From the Kentucky Post:
The portable classrooms at Conner High School are reasonably warm. So is the main school building. Students dodging snowflakes while going to their next class? Not so warm.
Of the 4,560 times each school day a student goes to class in a portable classroom in the Boone County School District, 71 percent are at Conner. Some students go back and forth four times a day, on a rotating schedule. Several of the nine portable rooms are within a few yards of the school. The farthest is exactly 77 footsteps away, across a parking lot and up a ramp. "It's all right, but sometimes it gets kind of cold," sophomore Bryan Shirden said recently as he filed out of his Spanish II class in 28-degree weather. "They have heating, but it's not the best situation."
Three hours earlier, it was snowing. Shirden is one of 17,000 students in the district, by far the fastest-growing in Kentucky. Over the past half-decade, the district has consistently gained 700 to 800 students per year. Given projections based on residential building permits, it will again in August. Superintendent Bryan Blavatt and Conner Principal Michael Blevins liken the use of portable classrooms to a Band-Aid on a gunshot wound, expressing concern over security, safety and adequate education.
They also wonder if it's had an impact on students' rates of weather-related illness, though that's never been documented. Conner's attendance rate of 92 percent is below the district's other two high schools, Boone County and Ryle. A new chapter in this story began to unfold early this month, when the Kentucky General Assembly convened for a short session. Boone school officials hope lawmakers will reserve some of the projected $279 million budget surplus to help the district finance new construction, specifically two new elementary schools.
Gov. Ernie Fletcher told legislators he was looking into that issue but was otherwise non-committal, echoing comments he made to Blavatt and others at a Jan. 9 town-hall meeting at Northern Kentucky University. State Sen. Dick Roeding, a Lakeside Park Republican, said it isn't very likely Boone schools will see help from the surplus. "That would require opening up the budget," Roeding said, "so they're going to be very careful about doing that."
Blavatt's appeal to Fletcher at the NKU session included a half-inch-thick summary of Boone's building needs. "This is the biggest push for school facilities I've seen in the state," the governor responded. "I think it's something to look at."
Blavatt knows he's in line with a lot of other entities asking for money. Suggestions the governor heard on how to spend the surplus included a residential drug-treatment facility for adolescents in Northern Kentucky, billboards in high-crime areas of the state, a credit to nursing home residents, college tuition assistance, and a grant of about $1 million for a new center for victims of child and sexual abuse. "The thing I was trying to convey to the governor, and maybe the legislators," Blavatt said, "is they view Boone as a wealthy area, and to an extent it is, but it's also a cash cow for the rest of the state.

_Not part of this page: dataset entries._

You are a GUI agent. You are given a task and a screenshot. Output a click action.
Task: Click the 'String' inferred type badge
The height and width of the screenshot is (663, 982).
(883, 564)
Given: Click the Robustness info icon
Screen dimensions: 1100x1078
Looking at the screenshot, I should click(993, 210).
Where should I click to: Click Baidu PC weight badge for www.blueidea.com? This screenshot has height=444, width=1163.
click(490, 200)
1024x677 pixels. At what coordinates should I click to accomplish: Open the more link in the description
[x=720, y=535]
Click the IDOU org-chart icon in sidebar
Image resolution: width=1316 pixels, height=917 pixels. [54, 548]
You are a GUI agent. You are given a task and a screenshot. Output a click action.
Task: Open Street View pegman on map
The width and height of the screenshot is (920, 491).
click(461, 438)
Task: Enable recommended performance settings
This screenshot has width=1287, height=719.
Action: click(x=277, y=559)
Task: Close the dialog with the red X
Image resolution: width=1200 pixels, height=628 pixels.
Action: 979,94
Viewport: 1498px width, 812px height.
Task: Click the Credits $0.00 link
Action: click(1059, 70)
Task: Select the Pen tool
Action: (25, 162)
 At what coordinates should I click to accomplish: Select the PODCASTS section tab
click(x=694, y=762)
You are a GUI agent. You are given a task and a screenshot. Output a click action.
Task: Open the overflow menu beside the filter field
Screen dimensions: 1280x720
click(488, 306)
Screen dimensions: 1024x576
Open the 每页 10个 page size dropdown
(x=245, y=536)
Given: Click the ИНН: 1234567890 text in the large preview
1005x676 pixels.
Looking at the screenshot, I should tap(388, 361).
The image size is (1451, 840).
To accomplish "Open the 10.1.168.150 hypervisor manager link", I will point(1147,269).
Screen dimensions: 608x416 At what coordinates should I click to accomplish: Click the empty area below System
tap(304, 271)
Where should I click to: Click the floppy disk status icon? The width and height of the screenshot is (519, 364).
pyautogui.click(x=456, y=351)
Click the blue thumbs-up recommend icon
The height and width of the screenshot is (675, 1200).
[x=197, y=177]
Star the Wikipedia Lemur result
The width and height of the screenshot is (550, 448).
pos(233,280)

And the cow's drying up."
Boone has already spent $215 million in the past 12 years to renovate and build schools, and is currently building a new high school at an estimated price tag of at least $45 million. Conner, off Limaburg Road in Hebron, had 1,050 students 10 years ago. Blevins said that, when the new school year begins in August, he expects to eclipse the 1,700-student mark. There have been three building expansions since Blevins arrived at Conner in 1980. He's been principal since 1996. The school has to use the trailers to make do. "They're a pain," Blevins said from his office at the end of a recent school day.
"Really," he said, "with all the school safety issues, I'm concerned about kids walking across the parking lot."
Blavatt worries about what students are carrying in their oversized winter coats. Blevins worries about how easy it would be for someone to "mingle in with the students" while they're going back and forth.
For comparison, another of the largest school districts in Northern Kentucky, Campbell County, has just two portable classrooms at Highland Heights. They will be eliminated when a new elementary school, Crossroads, opens in August in Cold Spring. Back at Conner, the classroom in which Shirden is taking Spanish II has its downsides. It's air-conditioned with window units. One window screen is ripped. Whenever a student needs to use the restroom, it involves going out.
It's functional, though. Desks are in orderly rows. Maps of Argentina and Mexico grace the walls. The dry-erase board is covered with words in Spanish. Special-education teacher Greg Wingate, who teaches in the other half of that trailer, says the one upside is that students aren't distracted by hallway noise. The more glaring downside is equally inescapable, though. "You have to go outside to go inside."
This situation is horrific. The Governor is “looking into it.”
Governor Fletcher’s response is unacceptable.
Governing is leadership. Governing is prioritizing. Education is critical. A Governor spouting platitudes is useless.
Upon being informed of Conner High School, Governor Fletcher should have acted. He should have committed funds. He should have announced Conner was a priority. However, he said nothing.
Governor Fletcher’s inaction is deplorable. He should be ashamed.